Additional Concerns and Administrative Gaps
Further concerns identified include inconsistent assessments across national assessment centers, lack of standardization in queries, and repeated piecemeal questioning for the same commodities despite clear board instructions. Existing vigilance action against errant officers was described as an insufficient deterrent to these practices.
Administrative gaps were also flagged, including inadequate training programs, insufficient nominations by chief commissioners, and heavy grievance loads. Approximately 90% of complaints received at Turant Suvidha Kendras relate to assessment issues, pointing to systemic stress within the customs clearance process.

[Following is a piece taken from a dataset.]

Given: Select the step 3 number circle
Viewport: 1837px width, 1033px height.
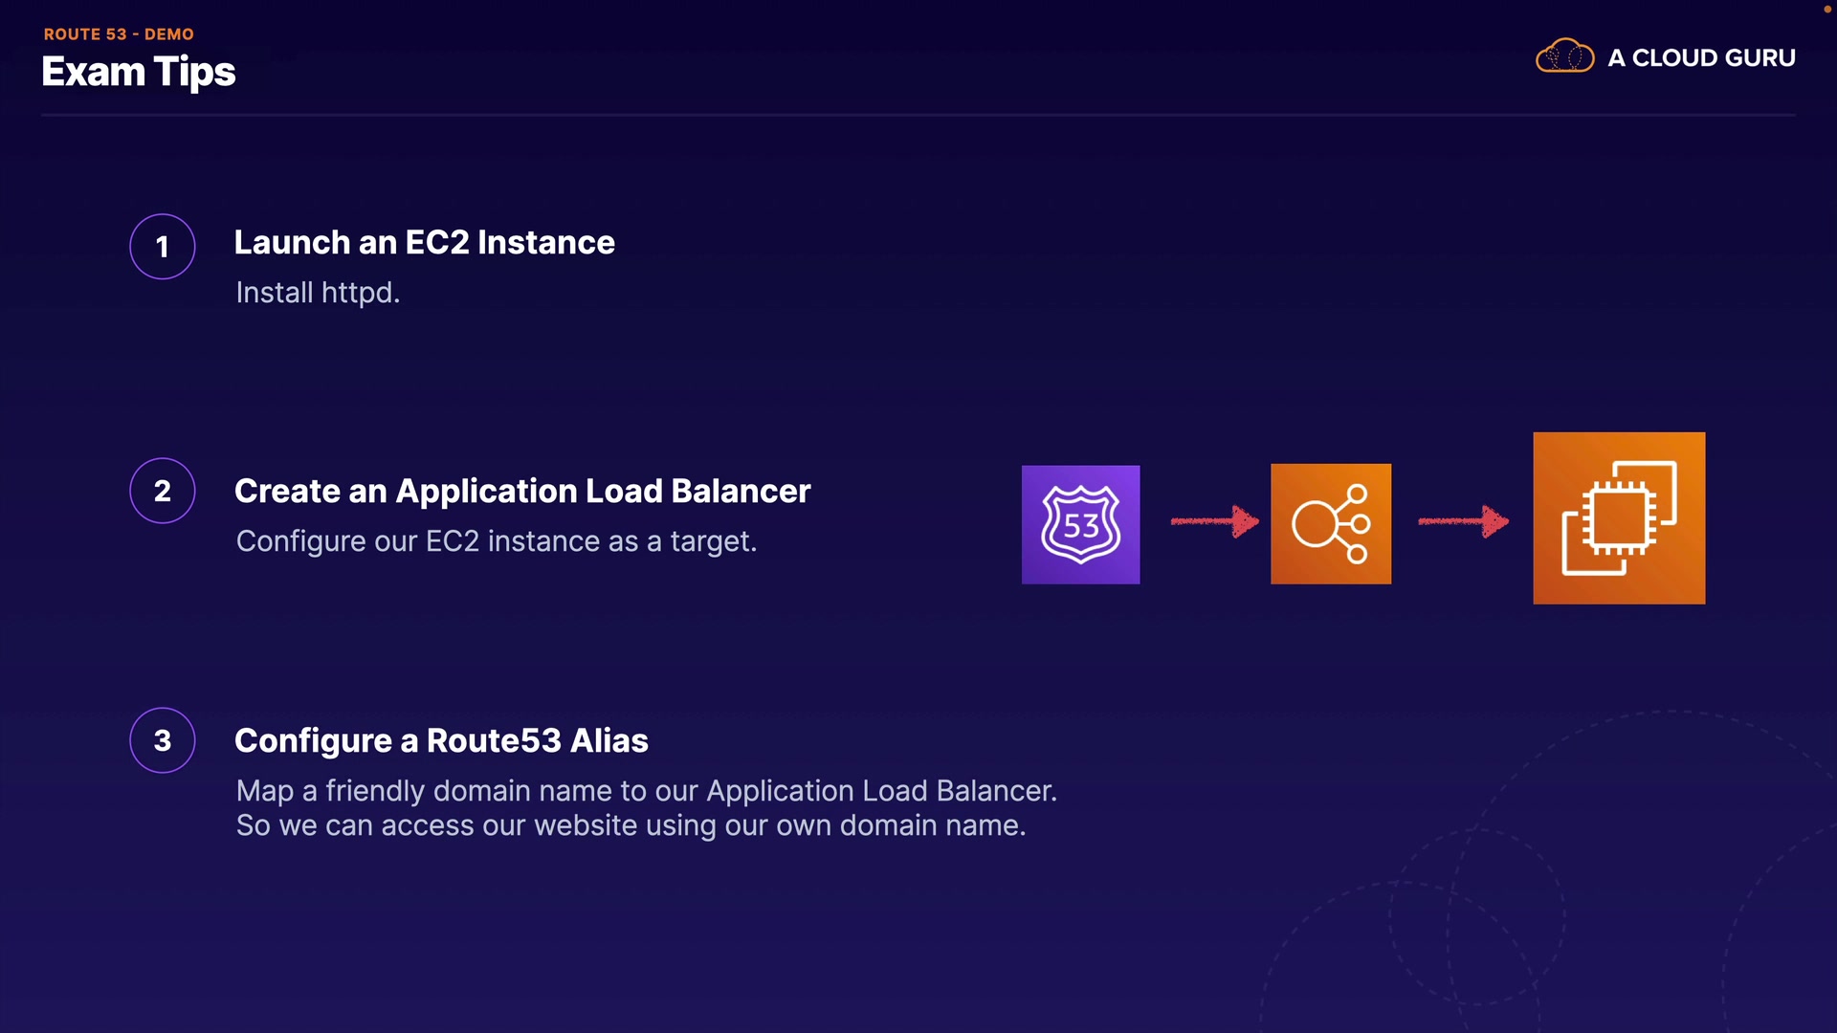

Even routine monitoring remains cumbersome, with officers reporting that extracting pendency data and MIS reports from the ICES system can take hours or even months to complete. These operational challenges compound the systemic issues identified in the review.
Reform Implications
Together, these findings raise significant questions about whether a reform specifically designed to reduce human interface and accelerate trade facilitation is being undermined from within the system itself. The faceless assessment system, launched as a major anti-corruption initiative, now faces challenges that threaten its effectiveness and credibility.
The comprehensive review suggests that while the system has technological safeguards, human elements continue to find ways to manipulate processes. This situation calls for enhanced monitoring, stronger supervision mechanisms, and potentially revised procedural controls to ensure the reform achieves its intended objectives of transparency and efficiency in India's customs clearance operations.